Making a Major Decision

Laura Waters, Penn State University

“Business,” my uncle said to me at Thanksgiving dinner. “You want to get a good, solid degree in business. Pass the potatoes.”

“Business?” I asked. “Uncle Mike, I don’t think that I ...”

“No, no. Phlebotomy is the next big thing,” Aunt Molly said from across the table. “Phlebotomists are really in demand right now. The field’s wide open.”

“What’s a phlebotomist?” I asked.

“Laura, don’t listen to them,” Aunt Ellen said. “Think about what you want to do every day for the rest of your life. Do you want to work with people? Answer phones? Sit in front of a computer?”

At Thanksgiving of 1996, I was almost finished with my first semester at Penn State, and my relatives, all PSU alumni, were eager to give me advice. I was enrolled in the Division of Undergraduate Studies (DUS), a unit for students who have not decided on a major. My problem was not that I didn’t like these ideas, but that I liked them all. I wanted to do everything, but I did not want to do one thing for the rest of my life.

I thought about going to law school, becoming a lawyer, protecting the rights of the innocent and prosecuting the scum of the world, but the job probably isn’t as interesting as it seems on “Law and Order.” I thought about becoming an anthropologist, traveling to South America, sleeping in a tent, living with an exotic tribe, and studying its behavior. But I couldn’t stand the thought of taking a statistics class – and, besides, I don’t mind roughing it every now and then, but at the thought of months of bugs, not to mention wild animals, I gave up on anthropology.

My mother often said, “Why don’t you become a writer and write about those things?” The idea was appealing, but writing is not a steady career.

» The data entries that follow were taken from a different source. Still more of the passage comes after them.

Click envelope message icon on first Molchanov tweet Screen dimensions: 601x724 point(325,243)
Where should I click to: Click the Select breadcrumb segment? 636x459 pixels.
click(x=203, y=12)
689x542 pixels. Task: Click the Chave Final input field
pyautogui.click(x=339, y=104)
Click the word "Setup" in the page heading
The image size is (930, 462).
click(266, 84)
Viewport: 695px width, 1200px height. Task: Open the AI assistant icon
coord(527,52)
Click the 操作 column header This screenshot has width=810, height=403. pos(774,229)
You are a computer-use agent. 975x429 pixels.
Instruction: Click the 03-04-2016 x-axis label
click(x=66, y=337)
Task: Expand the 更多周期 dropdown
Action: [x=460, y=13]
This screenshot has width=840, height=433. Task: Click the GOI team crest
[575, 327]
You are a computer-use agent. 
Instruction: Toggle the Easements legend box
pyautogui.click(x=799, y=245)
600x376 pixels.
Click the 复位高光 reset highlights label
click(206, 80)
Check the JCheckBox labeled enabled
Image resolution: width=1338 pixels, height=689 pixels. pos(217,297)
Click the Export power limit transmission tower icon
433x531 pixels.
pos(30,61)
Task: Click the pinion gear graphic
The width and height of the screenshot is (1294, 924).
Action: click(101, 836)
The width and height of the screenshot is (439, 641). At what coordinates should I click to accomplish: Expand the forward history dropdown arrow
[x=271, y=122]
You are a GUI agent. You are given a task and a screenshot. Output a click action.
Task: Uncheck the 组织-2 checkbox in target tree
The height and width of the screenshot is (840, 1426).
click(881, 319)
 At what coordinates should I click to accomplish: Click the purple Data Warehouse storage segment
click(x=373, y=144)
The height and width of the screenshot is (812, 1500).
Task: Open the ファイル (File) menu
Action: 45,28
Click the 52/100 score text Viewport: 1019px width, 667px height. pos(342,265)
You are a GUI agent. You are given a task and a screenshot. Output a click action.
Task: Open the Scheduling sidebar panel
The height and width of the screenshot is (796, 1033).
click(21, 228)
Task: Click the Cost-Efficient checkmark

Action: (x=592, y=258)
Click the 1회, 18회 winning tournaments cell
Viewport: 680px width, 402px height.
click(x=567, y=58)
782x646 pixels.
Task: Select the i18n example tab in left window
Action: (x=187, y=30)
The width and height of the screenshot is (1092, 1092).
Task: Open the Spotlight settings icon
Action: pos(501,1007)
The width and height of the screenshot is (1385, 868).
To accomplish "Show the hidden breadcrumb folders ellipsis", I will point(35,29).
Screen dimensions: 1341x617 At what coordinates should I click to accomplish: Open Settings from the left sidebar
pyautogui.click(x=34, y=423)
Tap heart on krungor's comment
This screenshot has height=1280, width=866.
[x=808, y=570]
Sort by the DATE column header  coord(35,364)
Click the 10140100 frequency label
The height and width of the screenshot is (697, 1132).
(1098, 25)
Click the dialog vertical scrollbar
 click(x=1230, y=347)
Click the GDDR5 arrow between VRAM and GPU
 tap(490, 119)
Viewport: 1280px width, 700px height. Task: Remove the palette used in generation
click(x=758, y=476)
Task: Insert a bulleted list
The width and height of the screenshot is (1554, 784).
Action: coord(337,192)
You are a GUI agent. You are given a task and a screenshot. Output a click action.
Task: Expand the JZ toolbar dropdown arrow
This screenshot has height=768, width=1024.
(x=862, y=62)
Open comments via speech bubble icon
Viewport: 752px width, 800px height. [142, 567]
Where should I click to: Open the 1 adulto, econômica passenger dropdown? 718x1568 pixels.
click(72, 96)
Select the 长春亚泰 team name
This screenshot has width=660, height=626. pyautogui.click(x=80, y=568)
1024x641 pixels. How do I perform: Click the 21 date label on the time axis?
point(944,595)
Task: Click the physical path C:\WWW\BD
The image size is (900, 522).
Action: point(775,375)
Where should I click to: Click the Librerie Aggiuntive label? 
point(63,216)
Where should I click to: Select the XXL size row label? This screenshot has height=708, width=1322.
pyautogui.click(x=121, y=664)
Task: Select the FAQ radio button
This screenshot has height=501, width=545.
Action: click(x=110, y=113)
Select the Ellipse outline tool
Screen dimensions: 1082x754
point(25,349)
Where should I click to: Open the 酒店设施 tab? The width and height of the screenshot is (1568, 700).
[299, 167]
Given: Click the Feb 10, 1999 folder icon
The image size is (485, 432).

I thought that becoming an English major would make sense for someone like me who enjoys reading and writing, but at the time, I thought the only steady thing I could do with an English degree was teach English.

I imagined that declaring a major would lock me into one or two career options, sort of like selling my soul to a devil cleverly disguised as a helpful adviser. (In fact, I used to have a recurring nightmare to this effect, after which I would wake up in a cold sweat, screaming, “But I’m not sure! I’m just a kid!”)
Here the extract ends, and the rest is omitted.